Please resize the material from its start through the line containing "point(456,189)", repeating every line with its request and multiplying each coordinate in the answers by 1.8, rounded to whole numbers with halves going up. Leave the pictures out of your answer.

= Text and element pointing material =
[start]
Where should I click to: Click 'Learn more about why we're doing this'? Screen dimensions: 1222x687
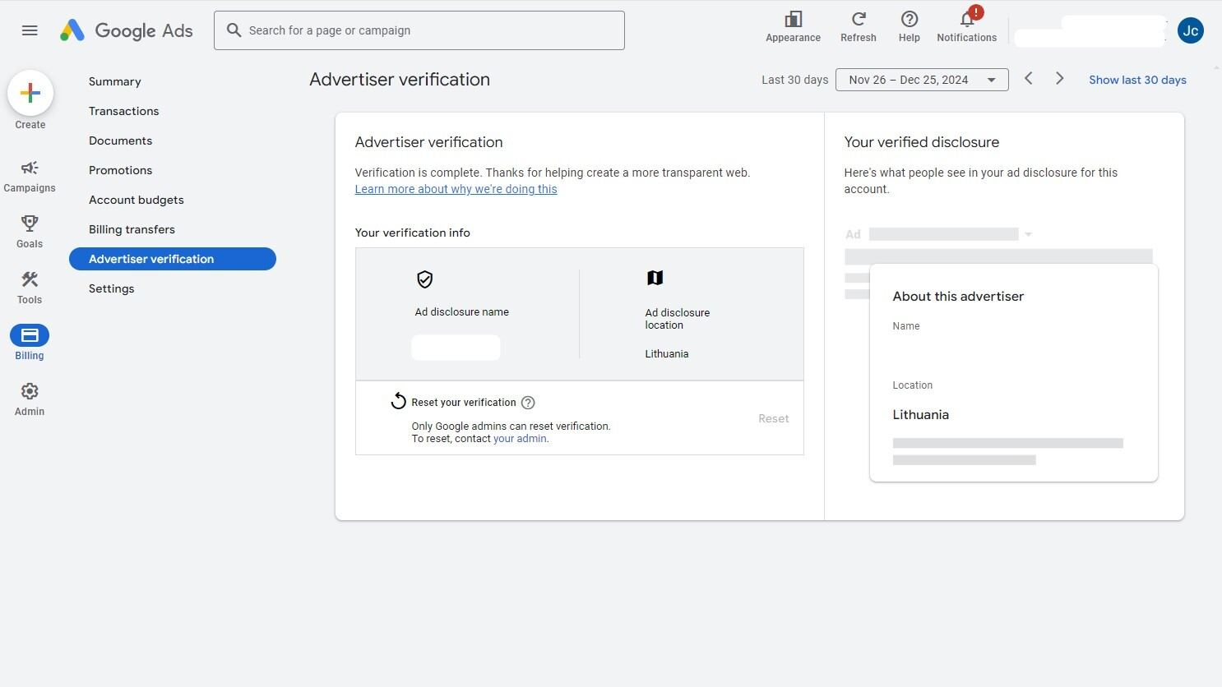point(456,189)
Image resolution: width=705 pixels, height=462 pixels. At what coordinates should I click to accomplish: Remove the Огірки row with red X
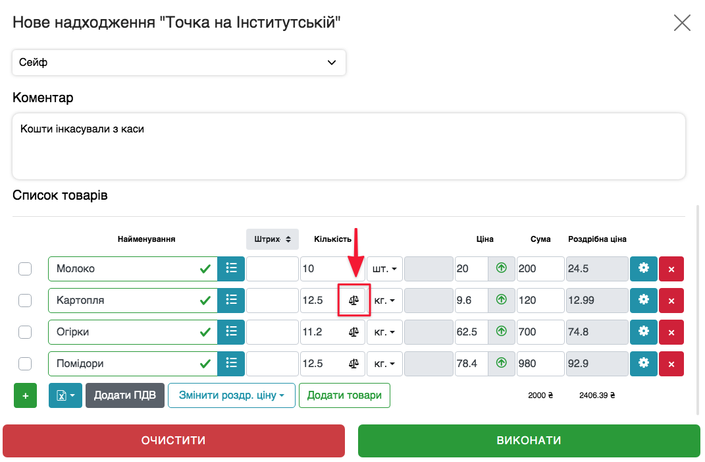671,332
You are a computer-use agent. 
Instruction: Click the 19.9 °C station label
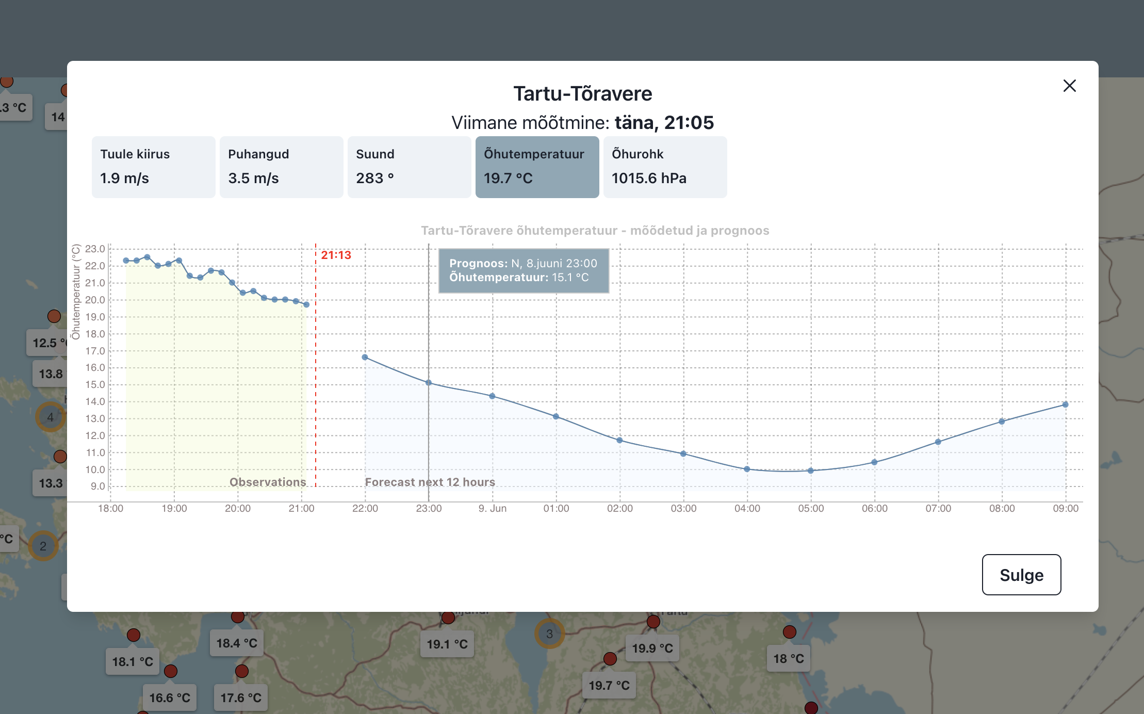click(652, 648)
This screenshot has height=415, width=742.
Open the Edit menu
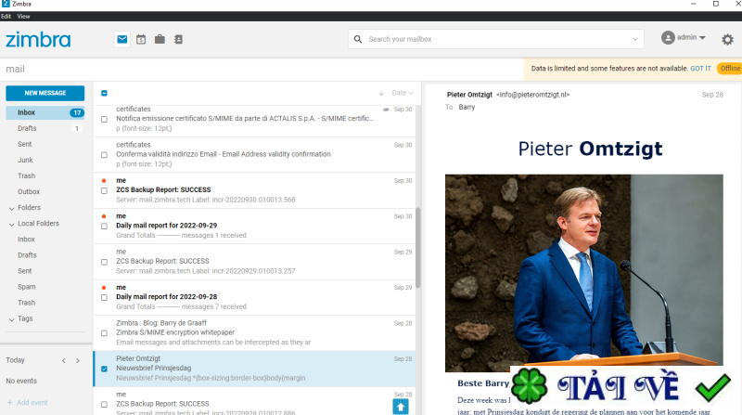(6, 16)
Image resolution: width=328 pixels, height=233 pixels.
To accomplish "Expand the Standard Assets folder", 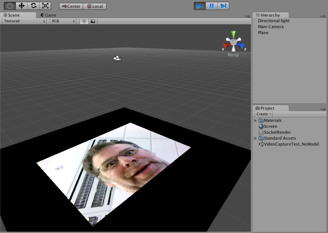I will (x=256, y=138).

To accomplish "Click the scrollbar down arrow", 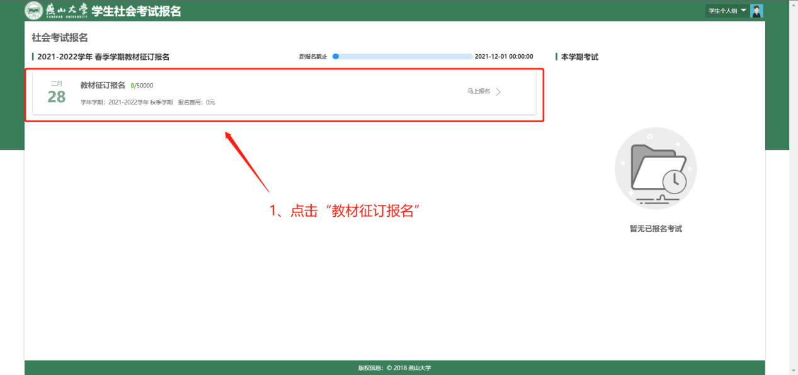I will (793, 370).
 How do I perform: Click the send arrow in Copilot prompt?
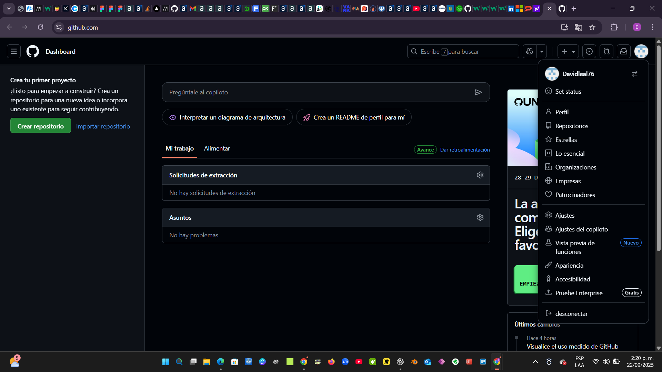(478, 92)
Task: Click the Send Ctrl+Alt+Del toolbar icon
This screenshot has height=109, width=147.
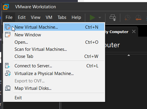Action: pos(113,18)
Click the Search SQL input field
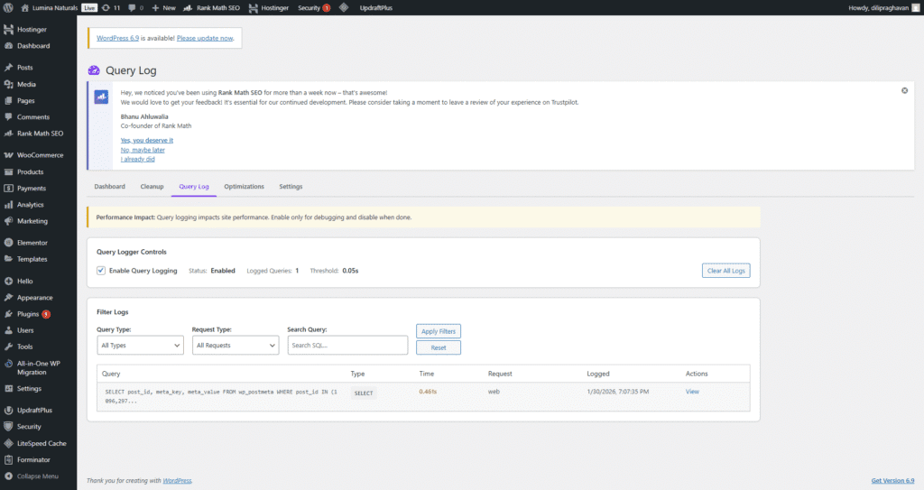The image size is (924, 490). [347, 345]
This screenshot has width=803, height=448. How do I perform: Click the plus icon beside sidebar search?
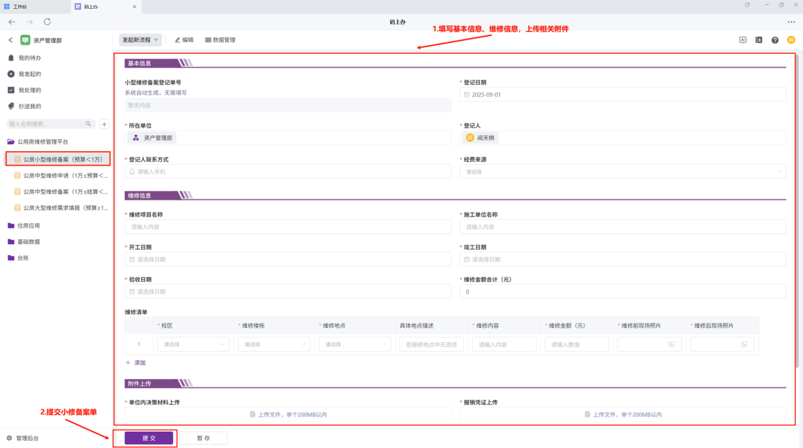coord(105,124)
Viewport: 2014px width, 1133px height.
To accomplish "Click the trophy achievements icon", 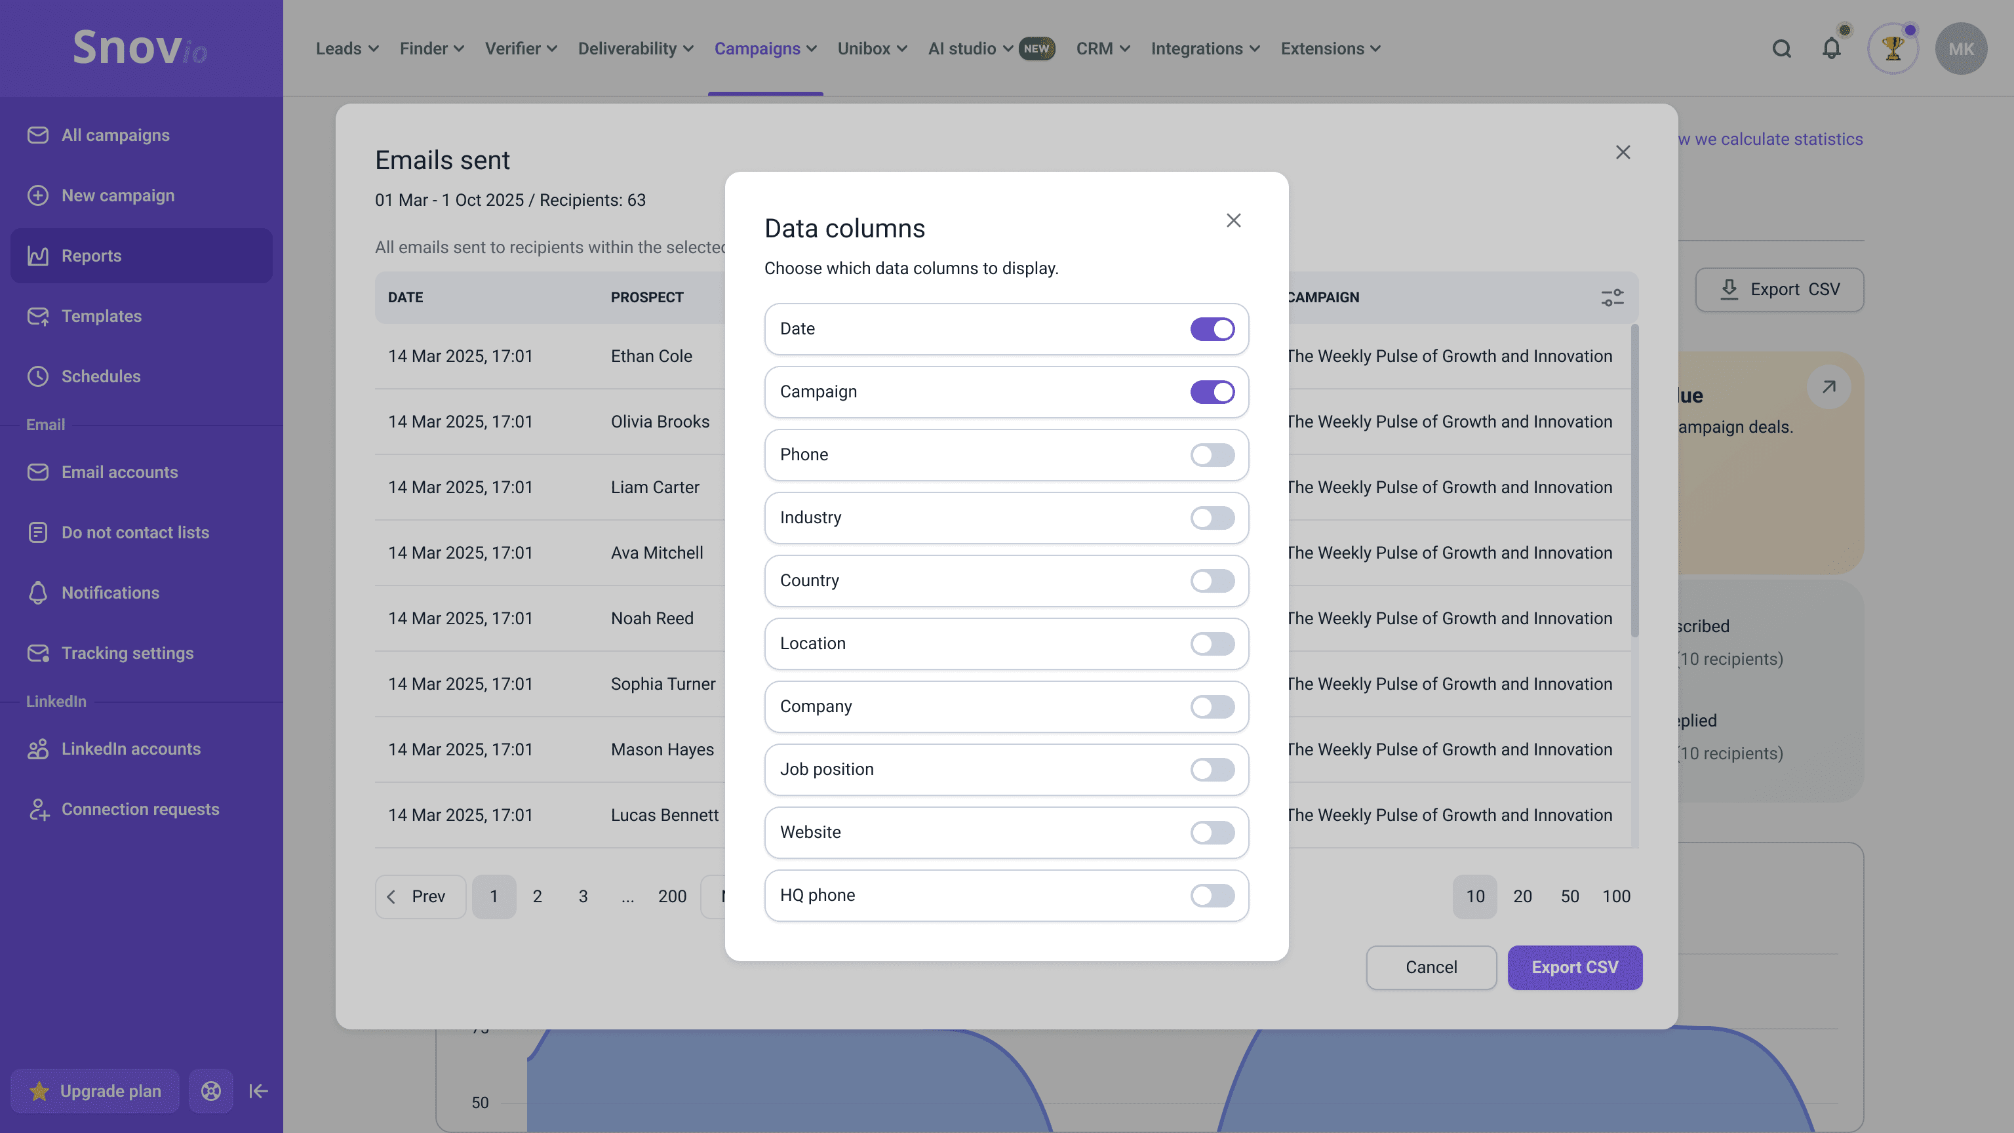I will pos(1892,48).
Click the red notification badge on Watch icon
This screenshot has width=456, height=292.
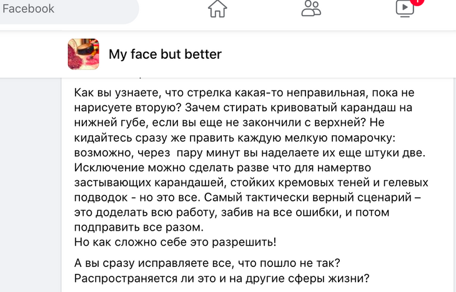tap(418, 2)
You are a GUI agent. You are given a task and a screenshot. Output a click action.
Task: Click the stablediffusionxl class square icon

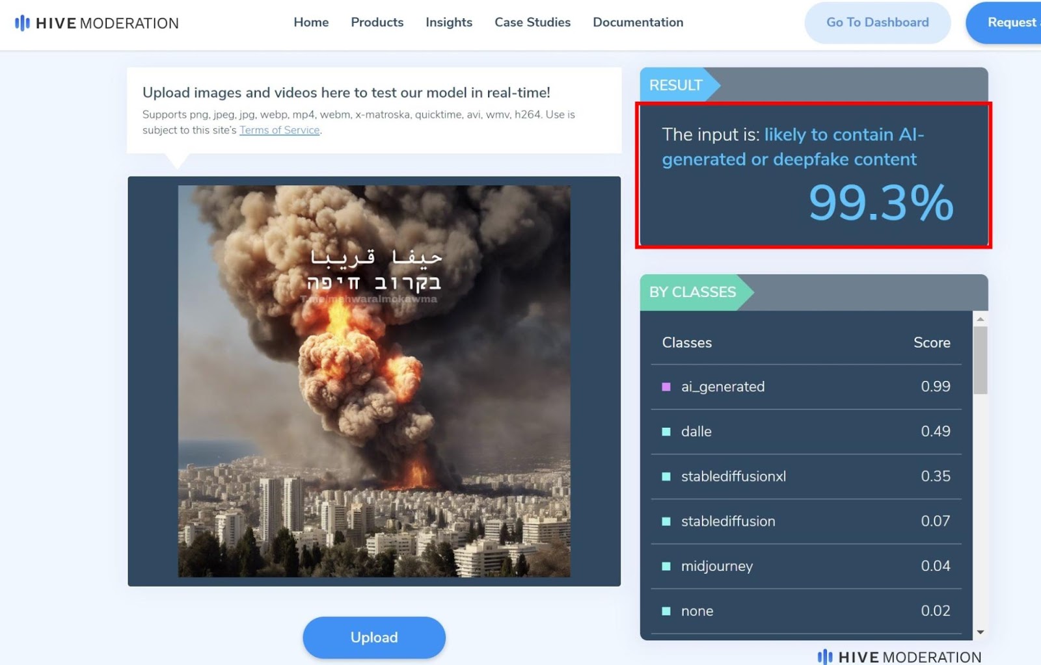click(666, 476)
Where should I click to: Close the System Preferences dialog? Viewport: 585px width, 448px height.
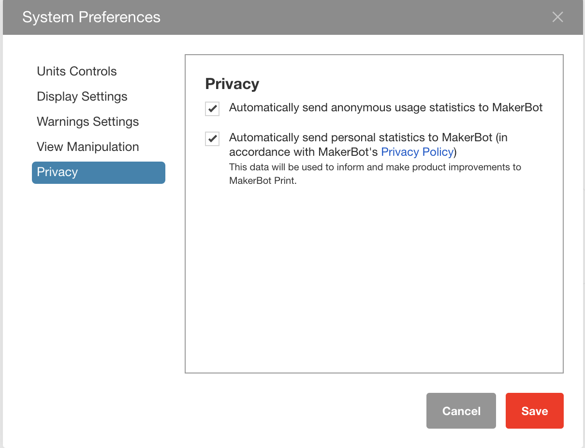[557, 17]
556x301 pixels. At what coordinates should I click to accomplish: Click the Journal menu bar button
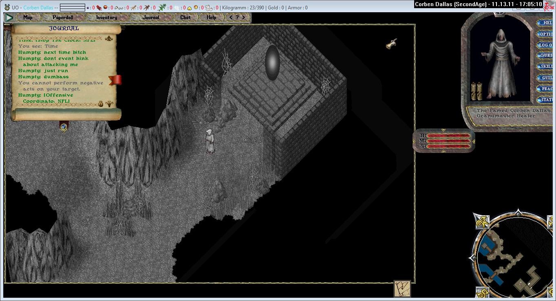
[end]
= WRITTEN SOLUTION =
Where should I click to: Click 'Learn more about why we're doing this'? Screen dimensions: 1222x687
point(821,340)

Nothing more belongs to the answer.